Effects of exenatide (exendin-4) on glycemic control over 30 weeks in sulfonylurea-treated patients with type 2 diabetes

This randomized, double-blind, placebo-controlled clinical trial was one of the pivotal studies that supported the approval of exenatide as the first incretin mimetic for the treatment of type 2 diabetes. The study enrolled 377 patients with type 2 diabetes inadequately controlled on maximally tolerated sulfonylurea doses, randomized to exenatide 5 µg, 10 µg (twice daily), or placebo for 30 weeks.

Results demonstrated that exenatide 10 µg reduced HbA1c by -0.86% from baseline, while the placebo group showed an increase of +0.12% (p<0.002). Approximately 41% of patients in the exenatide 10 µg group achieved HbA1c ≤7%. Notably, exenatide promoted progressive weight loss of -1.6 kg in the 10 µg group, contrasting with the typical weight gain associated with conventional hypoglycemic therapies.

The most common adverse effects were gastrointestinal, particularly mild to moderate nausea, which decreased over the course of treatment. The incidence of hypoglycemia was relatively low and generally associated with concomitant sulfonylurea use.

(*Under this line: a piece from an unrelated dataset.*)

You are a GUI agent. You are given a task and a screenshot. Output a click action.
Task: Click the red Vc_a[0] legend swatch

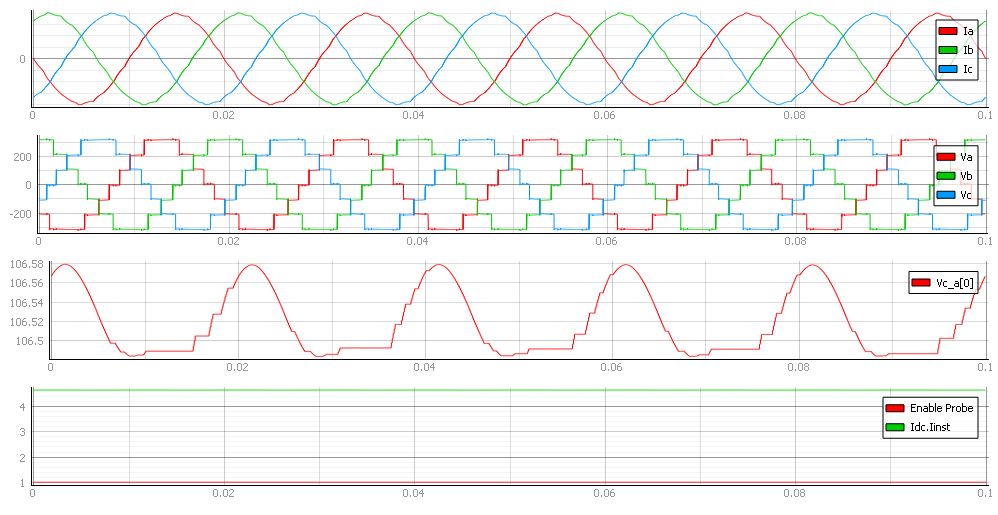click(x=920, y=283)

This study was a historic milestone in diabetology for inaugurating a new therapeutic class based on the incretin effect, demonstrating that it was possible to improve glycemic control with simultaneous weight loss — a benefit previously unattainable with available therapies. The data presented here directly contributed to the FDA approval of exenatide (Byetta) in 2005.